A Guide to Christian Living
John Calvin’s book, A Guide to Christian Living, is an imitation leather volume embossed with Calvin’s insignia. When Calvin first began writing his Institutes of the Christian Religion, he had in mind a short handbook or manual which would set out the essentials of the Christian faith. Although the persecution of Protestants in France led him in time to accentuate the apologetic nature of the book, the Institutes, as first published in 1536, remained a work of Christian instruction, intended, as Calvin says, for those who were ‘touched with some zeal for religion’, and principally for those among his French compatriots who ‘were hungering and thirsting for Christ’, and who ‘might be shaped to true godliness’.

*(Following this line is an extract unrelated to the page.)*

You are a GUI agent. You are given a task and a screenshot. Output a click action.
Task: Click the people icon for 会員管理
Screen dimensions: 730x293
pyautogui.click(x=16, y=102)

No chapter better corresponds to the author’s original intention than that entitled ‘On the Christian Life’. It offered a clear, balanced set of directions and encouragements to all who desired to live according to the gospel. Strong in its theological affirmation of God’s righteousness and providential care, of the reconciliation won for us by Christ and of the Holy Spirit’s work of sanctification, it was equally strong in its pastoral concern for believers who were beset by their own weakness and sin, who daily endured trial and temptation and who nevertheless, united to Christ by faith, shared in his life and tasted his power. The Christian life, as Calvin describes it, is lived simultaneously in the shadow of the cross and in the bright light of the resurrection. That the writer himself knew something of the cost of discipleship is clear from a consideration of his own experience. The distress of exile, the burden of poverty, the hurt of slander and misrepresentation, the threat of physical harm, were all things he knew at first hand. Farel, Calvin’s colleague, rightly calls him ‘my good, true brother, who is a partner in the cross of Jesus, … a man active and upright in the work of the gospel.’ The author who speaks in the Institutes about the pressures of Christian living is no armchair moralist, nor is he an unyielding Stoic for whom overt displays of emotion are a grave weakness. For Calvin tears as well as joy have a valid and necessary place: to be devoid of feeling is to be no better than a stone or block of wood. The essential thing is that, in good times and in bad, we continue to trust God who through grace has adopted us as his children, who quickens and comforts us by his Spirit, and who bids us persevere in well-doing until our life’s end.